Birth of an island... The Reunion

No category - 06/11/2021

So here we go to tell you about the birth of this intense and grandiose island.

It all started more than 3 million years ago. There was the first eruption. According to the writings that I was able to find, the volcano was called the Volcan des Alizés, and then very shortly afterwards, there was a second eruption a few kilometres from the first. The Piton des Neiges emerged 4500 m from the depths of the Indian Ocean. The Piton is located at a hot spot on the planet, in the middle of the African plate. Over millions of years the two volcanoes erupted intensely, and gradually moved out to sea and closer together. There were huge scree slopes, gullies 900 m high, water gushed out to dig further and shape the relief and give birth to a single island.

The Volcan des Alizés died out and the Piton des Neiges continued to enlarge the island, especially in the south. Then the Piton de la Fournaise rose 500,000 years ago in about the same place as the Volcan des Alizés 3 million years ago.

The Piton des Neiges also died out 12,000 years ago, but the core is still hot at a temperature of 200 degrees at a depth of 2,000 metres. Its highest point is at 3070 m.

The first vegetation to appear was the lichen. It has no stems, leaves or roots, yet it clings to the lava. When they die, they leave behind organic debris that feeds the ferns. Then seeds brought by the wind, in the stomachs of birds, sea currents and cyclones, fly through the warm air and take root on the island's soil. Flowers, shrubs and then trees adapt to this new wild ecosystem.

There are an estimated 160 species of plants and flowers endemic to Reunion, which is unique in the world. Thus, 60% of the island's indigenous flora is made up of plants that only exist in Reunion or in the other Mascarene islands. The maintenance of biodiversity makes it one of the best preserved islands in the world.

The first inhabitants were landed on the island from Madagascar, after the mutiny at Fort Dauphin. Seven mutineers were sent to the island as punishment. After a few years, these men were found to be in extraordinary physical shape: their "prison" turned out to be a paradise, this was in 1648.

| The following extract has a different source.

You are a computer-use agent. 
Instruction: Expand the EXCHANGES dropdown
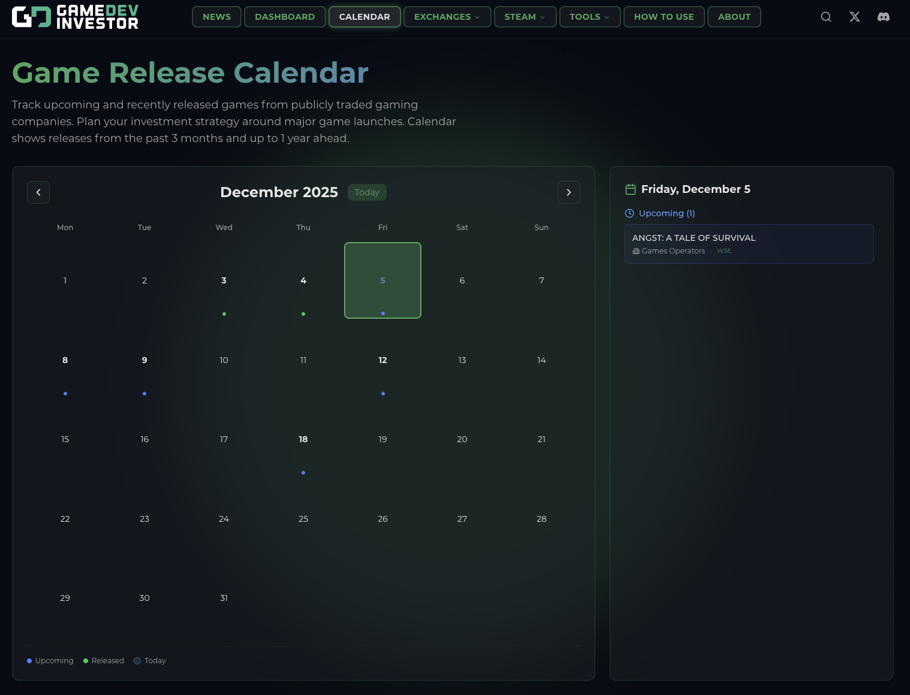447,17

Access to the island is very difficult, only one place offers shelter: St Paul. The East and North coasts, facing the wind, where the volcanic rock falls steeply into the sea, offer no shelter for boats. The South with the volcano which "spits fire" is not more reassuring, only the West remains a potential access but it is necessary to pass the coral barrier.

Then the vegetation is very dense, almost impenetrable, with the immense and virgin cirques such as Mafate, Cilaos and Salasie classified as UNESCO heritage sites. These three cirques have very deep ravines where rivers flow in gigantic waterfalls of 300 m and more. The crystal clear water meanders through lush vegetation, with the Piton des Neiges volcano at the centre. The island therefore remained wild for a long time. Between 1665 and 1671, the population grew from 12 to 100.

At the end of the 18th century, the "Bourbon" island of the time had 297 women out of a total of 734 inhabitants. On 19 March 1793, Bourbon Island changed its name to Reunion Island by decree of the National Convention.

Since that time, the island has changed a lot. The slaves fled to the hills and began to clear plots of land, build Creole huts, plant sugar cane, corn and bananas …. They were called "Maroons" and the island gradually became populated. Malagasy, Indians, Africans, Portuguese, Italians, French, …. Reunion is a very mixed island, which makes it a happy, smiling, peaceful island, very rich in know-how, a small paradise where life is good.

See you soon for a discovery of the island and its good smells.